The KV Cache Leak To avoid recalculating the whole conversation on every single word, models store past context in the KV Cache. This cache grows linearly with the conversation. By the time you hit 32,000 tokens, the KV Cache alone consumes 3.6GB of memory, which is bigger than the actual model.

The Sliding Window Local browsers cannot handle 100,000 token contexts. When the KV Cache hits the browser memory limit, the model uses a sliding window strategy. It silently deletes the oldest messages from the beginning of the conversation to make room for new ones. There is no error state. The model just quietly forgets the start of the chat.

KV Cache Memory Leak

Part 6: The Semantic Router

The Honest Capability Gap A 3B local model is fundamentally different from a massive cloud supercomputer. It struggles with strict JSON formatting, multi-step logic, and long-range code generation. These are not bugs. They are the reality of running highly compressed weights on low-power hardware.
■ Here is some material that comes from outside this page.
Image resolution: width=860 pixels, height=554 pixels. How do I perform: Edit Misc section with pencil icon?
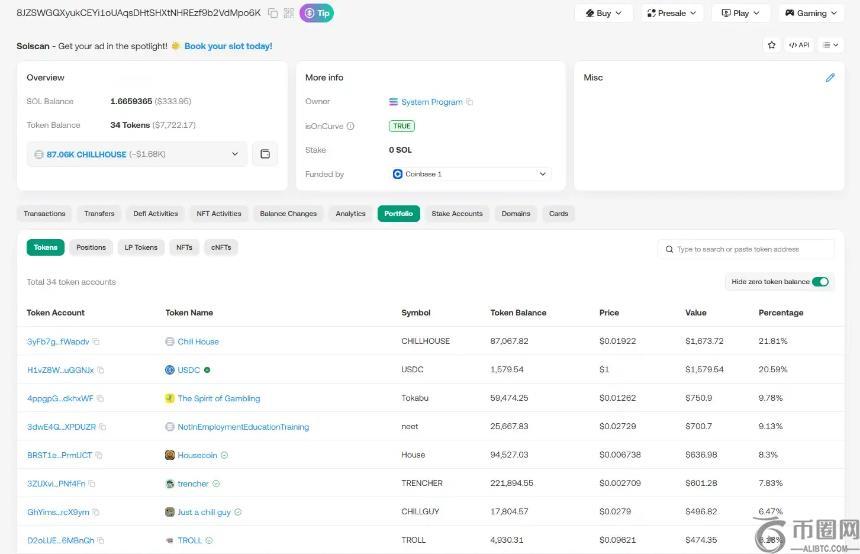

The Production Fix The real answer is not to force local models to do everything. You build a semantic router. Simple intents like text summarization route to the local WebGPU model for fast, free execution. Complex intents like SQL migrations get intercepted and sent to a paid cloud API.

Production Router Layer

Research from LMSYS shows that this exact routing setup can cut your cloud API costs in half while keeping the response quality at 95%. From the user side, the experience is seamless. They just get the right answer at the best speed.